§ Given exercise: Copy out all the items below, changing every "GUI agent" to "screen assistant" and leaving everything else alone.

>> begin

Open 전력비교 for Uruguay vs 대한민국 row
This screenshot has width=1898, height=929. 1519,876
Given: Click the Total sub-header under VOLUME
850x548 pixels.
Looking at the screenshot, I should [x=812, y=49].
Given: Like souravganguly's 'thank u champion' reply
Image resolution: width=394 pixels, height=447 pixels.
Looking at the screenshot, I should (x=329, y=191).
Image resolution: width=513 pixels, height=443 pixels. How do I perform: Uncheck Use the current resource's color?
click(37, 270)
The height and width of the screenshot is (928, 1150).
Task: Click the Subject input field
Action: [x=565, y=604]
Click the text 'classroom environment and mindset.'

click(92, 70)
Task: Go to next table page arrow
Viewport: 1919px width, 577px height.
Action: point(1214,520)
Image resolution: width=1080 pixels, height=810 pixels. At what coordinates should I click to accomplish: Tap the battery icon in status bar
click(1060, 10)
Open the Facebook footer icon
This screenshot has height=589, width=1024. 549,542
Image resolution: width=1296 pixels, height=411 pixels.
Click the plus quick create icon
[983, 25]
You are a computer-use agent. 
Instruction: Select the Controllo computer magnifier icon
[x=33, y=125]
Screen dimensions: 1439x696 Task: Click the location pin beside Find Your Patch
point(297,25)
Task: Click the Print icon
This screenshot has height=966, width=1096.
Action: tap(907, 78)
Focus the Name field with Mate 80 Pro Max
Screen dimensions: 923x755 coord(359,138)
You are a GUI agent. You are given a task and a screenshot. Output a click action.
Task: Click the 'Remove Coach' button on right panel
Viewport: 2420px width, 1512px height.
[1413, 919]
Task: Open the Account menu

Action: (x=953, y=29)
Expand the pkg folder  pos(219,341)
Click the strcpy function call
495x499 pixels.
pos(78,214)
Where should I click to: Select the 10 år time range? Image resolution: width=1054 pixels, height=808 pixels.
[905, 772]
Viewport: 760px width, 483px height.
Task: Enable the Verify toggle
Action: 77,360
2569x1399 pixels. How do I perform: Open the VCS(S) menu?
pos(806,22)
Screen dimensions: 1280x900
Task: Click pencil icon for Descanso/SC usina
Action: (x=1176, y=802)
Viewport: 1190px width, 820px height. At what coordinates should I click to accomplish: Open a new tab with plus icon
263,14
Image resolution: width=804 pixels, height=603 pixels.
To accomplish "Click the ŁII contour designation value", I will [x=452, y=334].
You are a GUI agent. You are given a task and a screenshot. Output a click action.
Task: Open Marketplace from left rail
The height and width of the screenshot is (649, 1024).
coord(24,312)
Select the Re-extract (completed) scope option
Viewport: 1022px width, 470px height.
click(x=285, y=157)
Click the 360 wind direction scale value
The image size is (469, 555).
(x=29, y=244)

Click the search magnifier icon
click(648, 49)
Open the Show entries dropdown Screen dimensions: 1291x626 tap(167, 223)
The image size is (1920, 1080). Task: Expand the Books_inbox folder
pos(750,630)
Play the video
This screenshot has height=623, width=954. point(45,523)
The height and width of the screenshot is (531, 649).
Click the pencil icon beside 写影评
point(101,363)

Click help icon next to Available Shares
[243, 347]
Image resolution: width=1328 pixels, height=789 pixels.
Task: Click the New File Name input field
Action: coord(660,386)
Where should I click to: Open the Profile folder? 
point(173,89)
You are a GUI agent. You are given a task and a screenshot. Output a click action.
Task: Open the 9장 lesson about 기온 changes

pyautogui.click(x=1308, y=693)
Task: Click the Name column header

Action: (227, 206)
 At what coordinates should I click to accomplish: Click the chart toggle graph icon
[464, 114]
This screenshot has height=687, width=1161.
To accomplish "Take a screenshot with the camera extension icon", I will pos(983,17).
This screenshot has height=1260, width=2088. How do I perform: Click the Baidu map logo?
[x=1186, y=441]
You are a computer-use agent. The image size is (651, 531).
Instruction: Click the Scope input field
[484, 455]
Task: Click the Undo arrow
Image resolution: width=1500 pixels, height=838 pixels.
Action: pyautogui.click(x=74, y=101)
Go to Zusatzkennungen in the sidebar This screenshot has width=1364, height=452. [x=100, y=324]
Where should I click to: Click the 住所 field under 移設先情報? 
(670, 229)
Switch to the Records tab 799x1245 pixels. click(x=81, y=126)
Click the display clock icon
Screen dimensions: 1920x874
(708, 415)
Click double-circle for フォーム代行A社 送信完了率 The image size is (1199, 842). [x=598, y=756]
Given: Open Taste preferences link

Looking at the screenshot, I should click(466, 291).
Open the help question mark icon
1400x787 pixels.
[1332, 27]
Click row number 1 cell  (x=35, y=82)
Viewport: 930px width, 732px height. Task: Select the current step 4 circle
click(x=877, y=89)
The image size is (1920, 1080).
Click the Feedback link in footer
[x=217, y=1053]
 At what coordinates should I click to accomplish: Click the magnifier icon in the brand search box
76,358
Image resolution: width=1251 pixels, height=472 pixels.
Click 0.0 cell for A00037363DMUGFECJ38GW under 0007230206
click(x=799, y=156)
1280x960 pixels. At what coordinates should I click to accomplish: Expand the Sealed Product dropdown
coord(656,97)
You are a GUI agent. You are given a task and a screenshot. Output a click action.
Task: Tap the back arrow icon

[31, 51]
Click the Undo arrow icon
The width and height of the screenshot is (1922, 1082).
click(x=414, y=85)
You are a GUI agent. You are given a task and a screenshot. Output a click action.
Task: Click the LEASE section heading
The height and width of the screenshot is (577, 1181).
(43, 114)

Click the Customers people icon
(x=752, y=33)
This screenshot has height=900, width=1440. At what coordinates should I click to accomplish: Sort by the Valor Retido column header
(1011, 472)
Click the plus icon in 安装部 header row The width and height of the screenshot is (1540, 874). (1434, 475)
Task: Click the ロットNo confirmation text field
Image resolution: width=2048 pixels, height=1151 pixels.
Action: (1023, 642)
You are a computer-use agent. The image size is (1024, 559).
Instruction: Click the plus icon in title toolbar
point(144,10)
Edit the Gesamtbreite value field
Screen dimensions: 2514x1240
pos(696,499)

>> end

§ Response for this exercise:
Open 전력비교 for Uruguay vs 대한민국 row
This screenshot has width=1898, height=929. 1519,876
Given: Click the Total sub-header under VOLUME
850x548 pixels.
Looking at the screenshot, I should [x=812, y=49].
Given: Like souravganguly's 'thank u champion' reply
Image resolution: width=394 pixels, height=447 pixels.
Looking at the screenshot, I should (x=329, y=191).
Image resolution: width=513 pixels, height=443 pixels. How do I perform: Uncheck Use the current resource's color?
click(37, 270)
The height and width of the screenshot is (928, 1150).
Task: Click the Subject input field
Action: [x=565, y=604]
Click the text 'classroom environment and mindset.'

click(92, 70)
Task: Go to next table page arrow
Viewport: 1919px width, 577px height.
Action: point(1214,520)
Image resolution: width=1080 pixels, height=810 pixels. At what coordinates should I click to accomplish: Tap the battery icon in status bar
click(1060, 10)
Open the Facebook footer icon
This screenshot has height=589, width=1024. 549,542
Image resolution: width=1296 pixels, height=411 pixels.
Click the plus quick create icon
[983, 25]
You are a computer-use agent. 
Instruction: Select the Controllo computer magnifier icon
[x=33, y=125]
Screen dimensions: 1439x696 Task: Click the location pin beside Find Your Patch
point(297,25)
Task: Click the Print icon
This screenshot has height=966, width=1096.
Action: tap(907, 78)
Focus the Name field with Mate 80 Pro Max
Screen dimensions: 923x755 coord(359,138)
You are a screen assistant. You are given a task and a screenshot. Output a click action.
Task: Click the 'Remove Coach' button on right panel
Viewport: 2420px width, 1512px height.
[1413, 919]
Task: Open the Account menu

Action: (x=953, y=29)
Expand the pkg folder  pos(219,341)
Click the strcpy function call
495x499 pixels.
pos(78,214)
Where should I click to: Select the 10 år time range? Image resolution: width=1054 pixels, height=808 pixels.
[905, 772]
Viewport: 760px width, 483px height.
Task: Enable the Verify toggle
Action: 77,360
2569x1399 pixels. How do I perform: Open the VCS(S) menu?
pos(806,22)
Screen dimensions: 1280x900
Task: Click pencil icon for Descanso/SC usina
Action: (x=1176, y=802)
Viewport: 1190px width, 820px height. At what coordinates should I click to accomplish: Open a new tab with plus icon
263,14
Image resolution: width=804 pixels, height=603 pixels.
To accomplish "Click the ŁII contour designation value", I will [x=452, y=334].
You are a screen assistant. You are given a task and a screenshot. Output a click action.
Task: Open Marketplace from left rail
The height and width of the screenshot is (649, 1024).
coord(24,312)
Select the Re-extract (completed) scope option
Viewport: 1022px width, 470px height.
click(x=285, y=157)
Click the 360 wind direction scale value
The image size is (469, 555).
(x=29, y=244)

Click the search magnifier icon
click(648, 49)
Open the Show entries dropdown Screen dimensions: 1291x626 tap(167, 223)
The image size is (1920, 1080). Task: Expand the Books_inbox folder
pos(750,630)
Play the video
This screenshot has height=623, width=954. point(45,523)
The height and width of the screenshot is (531, 649).
Click the pencil icon beside 写影评
point(101,363)

Click help icon next to Available Shares
[243, 347]
Image resolution: width=1328 pixels, height=789 pixels.
Task: Click the New File Name input field
Action: coord(660,386)
Where should I click to: Open the Profile folder? 
point(173,89)
You are a screen assistant. You are given a task and a screenshot. Output a click action.
Task: Open the 9장 lesson about 기온 changes

pyautogui.click(x=1308, y=693)
Task: Click the Name column header

Action: (227, 206)
 At what coordinates should I click to accomplish: Click the chart toggle graph icon
[464, 114]
This screenshot has height=687, width=1161.
To accomplish "Take a screenshot with the camera extension icon", I will pos(983,17).
This screenshot has height=1260, width=2088. How do I perform: Click the Baidu map logo?
[x=1186, y=441]
You are a computer-use agent. The image size is (651, 531).
Instruction: Click the Scope input field
[484, 455]
Task: Click the Undo arrow
Image resolution: width=1500 pixels, height=838 pixels.
Action: pyautogui.click(x=74, y=101)
Go to Zusatzkennungen in the sidebar This screenshot has width=1364, height=452. [x=100, y=324]
Where should I click to: Click the 住所 field under 移設先情報? 
(670, 229)
Switch to the Records tab 799x1245 pixels. click(x=81, y=126)
Click the display clock icon
Screen dimensions: 1920x874
(708, 415)
Click double-circle for フォーム代行A社 送信完了率 The image size is (1199, 842). [x=598, y=756]
Given: Open Taste preferences link

Looking at the screenshot, I should click(466, 291).
Open the help question mark icon
1400x787 pixels.
[1332, 27]
Click row number 1 cell  (x=35, y=82)
Viewport: 930px width, 732px height. Task: Select the current step 4 circle
click(x=877, y=89)
The image size is (1920, 1080).
Click the Feedback link in footer
[x=217, y=1053]
 At what coordinates should I click to accomplish: Click the magnifier icon in the brand search box
76,358
Image resolution: width=1251 pixels, height=472 pixels.
Click 0.0 cell for A00037363DMUGFECJ38GW under 0007230206
click(x=799, y=156)
1280x960 pixels. At what coordinates should I click to accomplish: Expand the Sealed Product dropdown
coord(656,97)
You are a screen assistant. You are given a task and a screenshot. Output a click action.
Task: Tap the back arrow icon

[31, 51]
Click the Undo arrow icon
The width and height of the screenshot is (1922, 1082).
click(x=414, y=85)
You are a screen assistant. You are given a task and a screenshot. Output a click action.
Task: Click the LEASE section heading
The height and width of the screenshot is (577, 1181).
(43, 114)

Click the Customers people icon
(x=752, y=33)
This screenshot has height=900, width=1440. At what coordinates should I click to accomplish: Sort by the Valor Retido column header
(1011, 472)
Click the plus icon in 安装部 header row The width and height of the screenshot is (1540, 874). (1434, 475)
Task: Click the ロットNo confirmation text field
Image resolution: width=2048 pixels, height=1151 pixels.
Action: (1023, 642)
You are a computer-use agent. The image size is (1024, 559).
Instruction: Click the plus icon in title toolbar
point(144,10)
Edit the Gesamtbreite value field
Screen dimensions: 2514x1240
pos(696,499)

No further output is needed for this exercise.